* **РАБОЧЕЕ ЗАДАНИЕ 1**:
Ответьте по исходному тексту на вопросы:
(а) К вечеру какого дня был сброшен весь запас листовок?
(б) Где находилась землянка седьмого отделения политотдела 62-й армии?
(в) В каких дивизиях, по словам Шелюбского, солдаты противника чаще поднимают руки?
* **РАБОЧЕЕ ЗАДАНИЕ 2**:
Сократите абзац исходного текста, начинающийся словами «Землянку седьмого отделения», и оформите его списком с сохранением основных фактов.
* **РАБОЧЕЕ ЗАДАНИЕ 3**:
Определите, соответствуют ли исходному тексту следующие утверждения:
(а) Листовки сбрасывались в летную погоду.
(б) Перед 62-й армией было до 10 немецких дивизий.
(в) Во всех дивизиях противника солдаты сдаются одинаково часто.

* **ИСХОДНЫЙ ТЕКСТ**:
Должен сказать, что авиаторы сделали для себя необходимые выводы. И хотя все три дня стояла нелетная погода, к вечеру третьего весь запас листовок был сброшен над заданными целями. Я уезжал из 8-й воздушной армии уверенный в том, что скопления пропагандистской литературы здесь больше не повторится.

Землянку седьмого отделения политотдела 62-й армии нашел неподалеку от Нового Хутора на левом берегу Волги — во втором эшелоне. Разложив на столе карту, начальник отделения майор А. П. Шелюбский доложил обстановку. 13-я гвардейская, 284, 45 и 95-я стрелковые дивизии, насчитывающие лишь по несколько сотен военнослужащих, ведут героические бои против значительно превосходящих сил противника. Перед 62-й армией было до 10 немецких дивизий, закрепившихся в опорных пунктах — подвалах зданий, разрушенных домах и т. д. В папке трофейных документов, которую мне пододвинул Шелюбский, то и дело попадались знакомые словосочетания: «крайне критическое положение», «страшные дни жизни», «пробил роковой час» и т. д. И вдруг в глаза бросилось несколько жирно отчеркнутых строк: «Но если мы проиграем эту войну, нам отомстят за все, что мы сделали. Тысячи русских и евреев расстреляны с женами и детьми под Киевом и Харьковом. Это просто невероятно. Но именно поэтому мы должны напрячь все силы, чтобы выиграть войну». «Вероятно, так мыслит не только этот солдат», — подумал я и спросил Шелюбского:

— А как воюют они сейчас?

— Ожесточенно, — не раздумывая ответил он. — Но вот когда нам удается, преодолев все преграды, проникнуть в их опорные пункты, поднимают руки!.. Но не всегда и не везде. В 100, 305 и 294-й, где среди солдат много ненемцев, — чаще, и они подвергаются нашему воздействию особенно усиленно, в других же дивизиях — реже...

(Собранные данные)
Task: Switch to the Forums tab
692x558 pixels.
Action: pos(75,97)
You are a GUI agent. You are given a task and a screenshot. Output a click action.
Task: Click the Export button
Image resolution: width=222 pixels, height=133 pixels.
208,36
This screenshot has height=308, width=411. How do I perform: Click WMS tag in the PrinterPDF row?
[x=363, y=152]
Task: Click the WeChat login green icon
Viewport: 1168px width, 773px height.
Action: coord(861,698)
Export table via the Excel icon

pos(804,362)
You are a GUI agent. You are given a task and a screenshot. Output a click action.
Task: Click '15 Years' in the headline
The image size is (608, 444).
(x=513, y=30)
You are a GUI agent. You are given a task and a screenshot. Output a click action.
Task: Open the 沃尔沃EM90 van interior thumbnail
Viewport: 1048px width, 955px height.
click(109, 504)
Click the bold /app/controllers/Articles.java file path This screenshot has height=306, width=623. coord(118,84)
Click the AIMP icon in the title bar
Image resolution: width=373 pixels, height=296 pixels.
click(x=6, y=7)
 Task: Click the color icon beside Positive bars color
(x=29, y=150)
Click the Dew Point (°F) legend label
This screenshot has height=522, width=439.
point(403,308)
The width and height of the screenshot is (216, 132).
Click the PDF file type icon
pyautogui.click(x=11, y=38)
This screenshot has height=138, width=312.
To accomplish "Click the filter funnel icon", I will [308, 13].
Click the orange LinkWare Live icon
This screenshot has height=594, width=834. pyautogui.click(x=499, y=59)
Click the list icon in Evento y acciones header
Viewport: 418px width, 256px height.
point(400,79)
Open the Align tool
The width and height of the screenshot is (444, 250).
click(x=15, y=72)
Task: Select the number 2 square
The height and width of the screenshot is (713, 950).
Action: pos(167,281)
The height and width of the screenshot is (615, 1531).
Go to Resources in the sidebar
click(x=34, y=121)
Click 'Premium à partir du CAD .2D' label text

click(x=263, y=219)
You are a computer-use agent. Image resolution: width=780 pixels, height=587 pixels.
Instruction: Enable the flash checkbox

* **РЕЗУЛЬТАТ ВЫПОЛНЕНИЯ 1**:
(а) К вечеру третьего дня.
(б) Неподалеку от Нового Хутора на левом берегу Волги, во втором эшелоне.
(в) В 100, 305 и 294-й.

* **РЕЗУЛЬТАТ ВЫПОЛНЕНИЯ 2**:
- Землянка седьмого отделения политотдела 62-й армии располагалась у Нового Хутора на левом берегу Волги, во втором эшелоне.
- Начальник отделения майор А. П. Шелюбский доложил обстановку по карте.
- 13-я гвардейская, 284, 45 и 95-я стрелковые дивизии насчитывали лишь по несколько сотен военнослужащих. Они вели бои против значительно превосходящих сил противника.
- Против 62-й армии стояло до 10 немецких дивизий. Они закрепились в опорных пунктах: подвалах зданий и разрушенных домах.
- В трофейных документах часто встречались выражения «крайне критическое положение», «страшные дни жизни», «пробил роковой час».
- В жирно отчеркнутых строках говорилось, что при поражении немцам отомстят за тысячи русских и евреев, расстрелянных с женами и детьми под Киевом и Харьковом. Поэтому, по словам автора строк, нужно напрячь все силы, чтобы выиграть войну.
- Возник вывод, что так, вероятно, мыслит не только этот солдат, и Шелюбскому был задан вопрос.

* **РЕЗУЛЬТАТ ВЫПОЛНЕНИЯ 3**:
(а) Нет: «все три дня стояла нелетная погода».
(б) Да: «Перед 62-й армией было до 10 немецких дивизий».
(в) Нет: «в других же дивизиях — реже».